Given problem: Reproduce the data below word for word, starting with the line that contains "1280x720 pixels. Task: Forward" and going on through the line that contains "click(738, 784)", with both of those lines included.

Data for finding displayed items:

-------

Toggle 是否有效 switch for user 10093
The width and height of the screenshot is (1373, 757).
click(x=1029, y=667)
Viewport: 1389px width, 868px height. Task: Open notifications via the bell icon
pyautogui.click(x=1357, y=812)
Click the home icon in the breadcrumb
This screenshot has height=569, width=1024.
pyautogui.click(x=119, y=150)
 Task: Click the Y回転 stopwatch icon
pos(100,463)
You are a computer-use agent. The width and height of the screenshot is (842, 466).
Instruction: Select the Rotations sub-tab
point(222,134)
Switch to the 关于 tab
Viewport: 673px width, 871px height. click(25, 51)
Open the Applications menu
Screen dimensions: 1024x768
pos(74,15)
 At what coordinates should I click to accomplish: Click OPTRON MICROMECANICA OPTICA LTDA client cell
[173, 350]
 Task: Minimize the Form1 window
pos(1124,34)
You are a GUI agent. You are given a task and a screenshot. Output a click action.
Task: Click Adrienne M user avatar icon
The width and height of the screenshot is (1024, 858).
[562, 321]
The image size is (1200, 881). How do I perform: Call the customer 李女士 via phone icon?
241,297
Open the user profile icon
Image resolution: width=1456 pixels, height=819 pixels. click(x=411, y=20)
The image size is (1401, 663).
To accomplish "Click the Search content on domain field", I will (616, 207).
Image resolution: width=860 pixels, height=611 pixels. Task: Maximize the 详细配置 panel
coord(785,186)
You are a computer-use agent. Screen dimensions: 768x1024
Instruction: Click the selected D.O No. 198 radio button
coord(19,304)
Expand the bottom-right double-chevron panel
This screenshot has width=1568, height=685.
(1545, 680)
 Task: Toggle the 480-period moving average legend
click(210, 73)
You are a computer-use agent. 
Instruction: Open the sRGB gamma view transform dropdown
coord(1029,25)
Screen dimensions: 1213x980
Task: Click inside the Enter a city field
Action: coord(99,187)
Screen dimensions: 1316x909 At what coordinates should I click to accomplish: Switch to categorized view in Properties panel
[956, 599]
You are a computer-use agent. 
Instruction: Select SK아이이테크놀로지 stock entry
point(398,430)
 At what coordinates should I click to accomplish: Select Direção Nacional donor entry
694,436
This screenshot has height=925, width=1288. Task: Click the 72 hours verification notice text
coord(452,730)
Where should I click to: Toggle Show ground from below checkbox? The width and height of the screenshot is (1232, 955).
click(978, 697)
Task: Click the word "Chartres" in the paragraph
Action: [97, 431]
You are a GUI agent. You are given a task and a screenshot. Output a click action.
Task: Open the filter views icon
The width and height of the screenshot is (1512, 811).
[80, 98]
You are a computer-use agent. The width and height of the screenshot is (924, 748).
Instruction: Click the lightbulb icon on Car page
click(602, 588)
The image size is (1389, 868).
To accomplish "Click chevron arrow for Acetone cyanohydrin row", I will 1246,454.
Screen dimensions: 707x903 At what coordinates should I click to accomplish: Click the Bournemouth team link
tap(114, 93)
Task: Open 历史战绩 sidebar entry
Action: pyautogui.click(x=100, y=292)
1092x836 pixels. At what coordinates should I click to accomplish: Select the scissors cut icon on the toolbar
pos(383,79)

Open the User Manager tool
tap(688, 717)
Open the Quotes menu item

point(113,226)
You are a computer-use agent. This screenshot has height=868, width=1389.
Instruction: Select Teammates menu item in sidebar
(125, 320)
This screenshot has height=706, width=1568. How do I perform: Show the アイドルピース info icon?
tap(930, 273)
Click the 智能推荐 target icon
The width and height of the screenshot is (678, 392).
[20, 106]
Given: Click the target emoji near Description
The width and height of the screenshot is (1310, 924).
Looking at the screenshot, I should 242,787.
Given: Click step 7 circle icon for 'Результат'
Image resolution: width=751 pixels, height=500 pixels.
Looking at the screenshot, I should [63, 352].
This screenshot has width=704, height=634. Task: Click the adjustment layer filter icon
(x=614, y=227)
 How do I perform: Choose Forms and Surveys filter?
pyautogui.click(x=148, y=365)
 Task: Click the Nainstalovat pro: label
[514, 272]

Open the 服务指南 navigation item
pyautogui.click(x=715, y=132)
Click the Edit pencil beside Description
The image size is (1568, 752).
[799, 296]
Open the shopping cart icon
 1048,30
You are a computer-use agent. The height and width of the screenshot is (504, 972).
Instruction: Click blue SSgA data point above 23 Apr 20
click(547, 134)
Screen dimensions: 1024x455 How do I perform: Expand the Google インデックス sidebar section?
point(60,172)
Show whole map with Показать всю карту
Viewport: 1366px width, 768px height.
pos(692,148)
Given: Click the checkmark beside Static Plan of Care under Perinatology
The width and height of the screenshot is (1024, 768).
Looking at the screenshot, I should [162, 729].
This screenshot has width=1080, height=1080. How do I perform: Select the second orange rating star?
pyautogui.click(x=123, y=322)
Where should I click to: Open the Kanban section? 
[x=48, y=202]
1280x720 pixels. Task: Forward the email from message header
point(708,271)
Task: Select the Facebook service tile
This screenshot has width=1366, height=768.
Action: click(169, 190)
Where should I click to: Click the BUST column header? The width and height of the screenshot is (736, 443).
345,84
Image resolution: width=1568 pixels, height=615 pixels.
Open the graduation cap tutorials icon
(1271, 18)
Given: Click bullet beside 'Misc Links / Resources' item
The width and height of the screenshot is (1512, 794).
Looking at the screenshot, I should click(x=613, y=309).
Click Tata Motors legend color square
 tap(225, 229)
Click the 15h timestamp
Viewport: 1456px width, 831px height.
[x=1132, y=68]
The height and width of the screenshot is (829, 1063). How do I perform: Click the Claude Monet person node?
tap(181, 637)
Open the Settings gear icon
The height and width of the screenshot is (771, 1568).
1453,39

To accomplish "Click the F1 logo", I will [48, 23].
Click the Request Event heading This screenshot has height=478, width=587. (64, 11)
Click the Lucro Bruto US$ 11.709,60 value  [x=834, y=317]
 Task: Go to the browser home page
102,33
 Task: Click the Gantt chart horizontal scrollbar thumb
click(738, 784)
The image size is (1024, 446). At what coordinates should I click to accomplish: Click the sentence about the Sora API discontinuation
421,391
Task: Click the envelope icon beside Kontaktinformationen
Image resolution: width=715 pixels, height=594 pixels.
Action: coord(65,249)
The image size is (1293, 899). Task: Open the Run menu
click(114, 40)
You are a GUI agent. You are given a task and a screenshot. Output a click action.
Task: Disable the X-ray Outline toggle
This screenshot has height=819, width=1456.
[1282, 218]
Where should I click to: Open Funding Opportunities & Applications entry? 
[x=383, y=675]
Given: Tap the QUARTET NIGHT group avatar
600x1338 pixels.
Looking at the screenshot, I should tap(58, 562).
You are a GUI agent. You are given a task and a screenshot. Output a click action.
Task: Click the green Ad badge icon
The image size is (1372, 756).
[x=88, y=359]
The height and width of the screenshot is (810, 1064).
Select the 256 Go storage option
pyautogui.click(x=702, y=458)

-------

Response:
1280x720 pixels. Task: Forward the email from message header
point(708,271)
Task: Select the Facebook service tile
This screenshot has width=1366, height=768.
Action: click(169, 190)
Where should I click to: Click the BUST column header? The width and height of the screenshot is (736, 443).
345,84
Image resolution: width=1568 pixels, height=615 pixels.
Open the graduation cap tutorials icon
(1271, 18)
Given: Click bullet beside 'Misc Links / Resources' item
The width and height of the screenshot is (1512, 794).
Looking at the screenshot, I should click(x=613, y=309).
Click Tata Motors legend color square
 tap(225, 229)
Click the 15h timestamp
Viewport: 1456px width, 831px height.
[x=1132, y=68]
The height and width of the screenshot is (829, 1063). How do I perform: Click the Claude Monet person node?
tap(181, 637)
Open the Settings gear icon
The height and width of the screenshot is (771, 1568).
1453,39

To accomplish "Click the F1 logo", I will [48, 23].
Click the Request Event heading This screenshot has height=478, width=587. (64, 11)
Click the Lucro Bruto US$ 11.709,60 value  [x=834, y=317]
 Task: Go to the browser home page
102,33
 Task: Click the Gantt chart horizontal scrollbar thumb
click(738, 784)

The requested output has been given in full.